**Given request:** Copy out all of the material below verbatim, keeping every line in its original order.

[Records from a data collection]
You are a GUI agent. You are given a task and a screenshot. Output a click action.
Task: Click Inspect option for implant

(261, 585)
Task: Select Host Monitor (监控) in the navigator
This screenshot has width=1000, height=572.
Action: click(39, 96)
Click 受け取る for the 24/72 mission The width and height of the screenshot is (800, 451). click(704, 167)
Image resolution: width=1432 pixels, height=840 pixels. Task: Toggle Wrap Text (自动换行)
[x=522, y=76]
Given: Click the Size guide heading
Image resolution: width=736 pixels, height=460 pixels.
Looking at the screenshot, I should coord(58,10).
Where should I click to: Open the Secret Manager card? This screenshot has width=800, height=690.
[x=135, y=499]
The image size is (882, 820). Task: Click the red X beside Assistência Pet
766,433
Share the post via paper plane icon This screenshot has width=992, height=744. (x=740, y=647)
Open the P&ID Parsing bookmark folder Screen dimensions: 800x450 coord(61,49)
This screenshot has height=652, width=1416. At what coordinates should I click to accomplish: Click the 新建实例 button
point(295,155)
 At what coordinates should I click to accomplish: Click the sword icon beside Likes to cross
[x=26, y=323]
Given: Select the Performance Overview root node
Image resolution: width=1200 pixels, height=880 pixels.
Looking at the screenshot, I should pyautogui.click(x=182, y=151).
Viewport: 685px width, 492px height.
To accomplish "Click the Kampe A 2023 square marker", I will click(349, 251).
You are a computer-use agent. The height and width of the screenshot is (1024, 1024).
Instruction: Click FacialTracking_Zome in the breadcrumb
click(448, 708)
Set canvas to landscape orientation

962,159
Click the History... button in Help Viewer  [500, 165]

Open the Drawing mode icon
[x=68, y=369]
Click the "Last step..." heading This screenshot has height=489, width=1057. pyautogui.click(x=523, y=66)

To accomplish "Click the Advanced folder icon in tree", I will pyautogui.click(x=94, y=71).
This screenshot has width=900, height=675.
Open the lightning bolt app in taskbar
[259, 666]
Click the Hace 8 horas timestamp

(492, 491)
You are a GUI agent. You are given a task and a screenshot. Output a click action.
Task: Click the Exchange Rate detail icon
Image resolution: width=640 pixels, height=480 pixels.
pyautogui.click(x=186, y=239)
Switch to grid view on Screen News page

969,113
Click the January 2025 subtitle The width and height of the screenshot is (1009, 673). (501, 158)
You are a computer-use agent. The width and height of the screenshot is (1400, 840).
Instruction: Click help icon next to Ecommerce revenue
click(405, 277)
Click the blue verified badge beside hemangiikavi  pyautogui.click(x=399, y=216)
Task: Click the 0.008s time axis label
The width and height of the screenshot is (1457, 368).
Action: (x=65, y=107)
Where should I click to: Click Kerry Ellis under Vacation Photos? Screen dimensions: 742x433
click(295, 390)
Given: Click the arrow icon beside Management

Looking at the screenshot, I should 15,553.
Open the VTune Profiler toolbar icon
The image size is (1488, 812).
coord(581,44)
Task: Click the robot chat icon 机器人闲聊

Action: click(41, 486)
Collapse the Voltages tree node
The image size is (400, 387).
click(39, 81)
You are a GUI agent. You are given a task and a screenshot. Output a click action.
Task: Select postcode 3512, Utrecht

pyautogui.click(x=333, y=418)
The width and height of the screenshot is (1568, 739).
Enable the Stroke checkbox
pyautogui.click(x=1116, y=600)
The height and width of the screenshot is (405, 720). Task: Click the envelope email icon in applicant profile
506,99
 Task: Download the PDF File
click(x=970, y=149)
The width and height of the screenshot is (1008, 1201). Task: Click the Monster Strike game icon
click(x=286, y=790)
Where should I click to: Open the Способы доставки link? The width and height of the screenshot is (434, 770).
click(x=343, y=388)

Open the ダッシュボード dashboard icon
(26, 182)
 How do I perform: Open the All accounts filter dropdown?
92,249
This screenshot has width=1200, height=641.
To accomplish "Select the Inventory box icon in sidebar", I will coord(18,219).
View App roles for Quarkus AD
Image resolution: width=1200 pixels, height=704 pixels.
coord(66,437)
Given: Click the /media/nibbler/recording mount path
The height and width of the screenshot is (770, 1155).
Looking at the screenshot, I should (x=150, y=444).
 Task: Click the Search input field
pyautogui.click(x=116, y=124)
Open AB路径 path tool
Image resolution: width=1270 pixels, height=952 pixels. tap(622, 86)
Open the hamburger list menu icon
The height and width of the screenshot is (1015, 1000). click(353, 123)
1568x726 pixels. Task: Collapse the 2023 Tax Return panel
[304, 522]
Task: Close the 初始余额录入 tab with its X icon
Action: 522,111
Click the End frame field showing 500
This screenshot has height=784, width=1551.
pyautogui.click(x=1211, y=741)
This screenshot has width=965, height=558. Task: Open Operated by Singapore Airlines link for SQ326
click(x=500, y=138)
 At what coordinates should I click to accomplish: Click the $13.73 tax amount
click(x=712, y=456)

**Answer below:**
You are a GUI agent. You are given a task and a screenshot. Output a click action.
Task: Click Inspect option for implant

(261, 585)
Task: Select Host Monitor (监控) in the navigator
This screenshot has width=1000, height=572.
Action: click(39, 96)
Click 受け取る for the 24/72 mission The width and height of the screenshot is (800, 451). click(704, 167)
Image resolution: width=1432 pixels, height=840 pixels. Task: Toggle Wrap Text (自动换行)
[x=522, y=76]
Given: Click the Size guide heading
Image resolution: width=736 pixels, height=460 pixels.
Looking at the screenshot, I should coord(58,10).
Where should I click to: Open the Secret Manager card? This screenshot has width=800, height=690.
[x=135, y=499]
The image size is (882, 820). Task: Click the red X beside Assistência Pet
766,433
Share the post via paper plane icon This screenshot has width=992, height=744. (x=740, y=647)
Open the P&ID Parsing bookmark folder Screen dimensions: 800x450 coord(61,49)
This screenshot has height=652, width=1416. At what coordinates should I click to accomplish: Click the 新建实例 button
point(295,155)
 At what coordinates should I click to accomplish: Click the sword icon beside Likes to cross
[x=26, y=323]
Given: Select the Performance Overview root node
Image resolution: width=1200 pixels, height=880 pixels.
Looking at the screenshot, I should pyautogui.click(x=182, y=151).
Viewport: 685px width, 492px height.
To accomplish "Click the Kampe A 2023 square marker", I will click(349, 251).
You are a computer-use agent. The height and width of the screenshot is (1024, 1024).
Instruction: Click FacialTracking_Zome in the breadcrumb
click(448, 708)
Set canvas to landscape orientation

962,159
Click the History... button in Help Viewer  [500, 165]

Open the Drawing mode icon
[x=68, y=369]
Click the "Last step..." heading This screenshot has height=489, width=1057. pyautogui.click(x=523, y=66)

To accomplish "Click the Advanced folder icon in tree", I will pyautogui.click(x=94, y=71).
This screenshot has width=900, height=675.
Open the lightning bolt app in taskbar
[259, 666]
Click the Hace 8 horas timestamp

(492, 491)
You are a GUI agent. You are given a task and a screenshot. Output a click action.
Task: Click the Exchange Rate detail icon
Image resolution: width=640 pixels, height=480 pixels.
pyautogui.click(x=186, y=239)
Switch to grid view on Screen News page

969,113
Click the January 2025 subtitle The width and height of the screenshot is (1009, 673). (501, 158)
You are a computer-use agent. The width and height of the screenshot is (1400, 840).
Instruction: Click help icon next to Ecommerce revenue
click(405, 277)
Click the blue verified badge beside hemangiikavi  pyautogui.click(x=399, y=216)
Task: Click the 0.008s time axis label
The width and height of the screenshot is (1457, 368).
Action: (x=65, y=107)
Where should I click to: Click Kerry Ellis under Vacation Photos? Screen dimensions: 742x433
click(295, 390)
Given: Click the arrow icon beside Management

Looking at the screenshot, I should 15,553.
Open the VTune Profiler toolbar icon
The image size is (1488, 812).
coord(581,44)
Task: Click the robot chat icon 机器人闲聊

Action: click(41, 486)
Collapse the Voltages tree node
The image size is (400, 387).
click(39, 81)
You are a GUI agent. You are given a task and a screenshot. Output a click action.
Task: Select postcode 3512, Utrecht

pyautogui.click(x=333, y=418)
The width and height of the screenshot is (1568, 739).
Enable the Stroke checkbox
pyautogui.click(x=1116, y=600)
The height and width of the screenshot is (405, 720). Task: Click the envelope email icon in applicant profile
506,99
 Task: Download the PDF File
click(x=970, y=149)
The width and height of the screenshot is (1008, 1201). Task: Click the Monster Strike game icon
click(x=286, y=790)
Where should I click to: Open the Способы доставки link? The width and height of the screenshot is (434, 770).
click(x=343, y=388)

Open the ダッシュボード dashboard icon
(26, 182)
 How do I perform: Open the All accounts filter dropdown?
92,249
This screenshot has width=1200, height=641.
To accomplish "Select the Inventory box icon in sidebar", I will coord(18,219).
View App roles for Quarkus AD
Image resolution: width=1200 pixels, height=704 pixels.
coord(66,437)
Given: Click the /media/nibbler/recording mount path
The height and width of the screenshot is (770, 1155).
Looking at the screenshot, I should (x=150, y=444).
 Task: Click the Search input field
pyautogui.click(x=116, y=124)
Open AB路径 path tool
Image resolution: width=1270 pixels, height=952 pixels. tap(622, 86)
Open the hamburger list menu icon
The height and width of the screenshot is (1015, 1000). click(353, 123)
1568x726 pixels. Task: Collapse the 2023 Tax Return panel
[304, 522]
Task: Close the 初始余额录入 tab with its X icon
Action: 522,111
Click the End frame field showing 500
This screenshot has height=784, width=1551.
pyautogui.click(x=1211, y=741)
This screenshot has width=965, height=558. Task: Open Operated by Singapore Airlines link for SQ326
click(x=500, y=138)
 At what coordinates should I click to accomplish: Click the $13.73 tax amount
click(x=712, y=456)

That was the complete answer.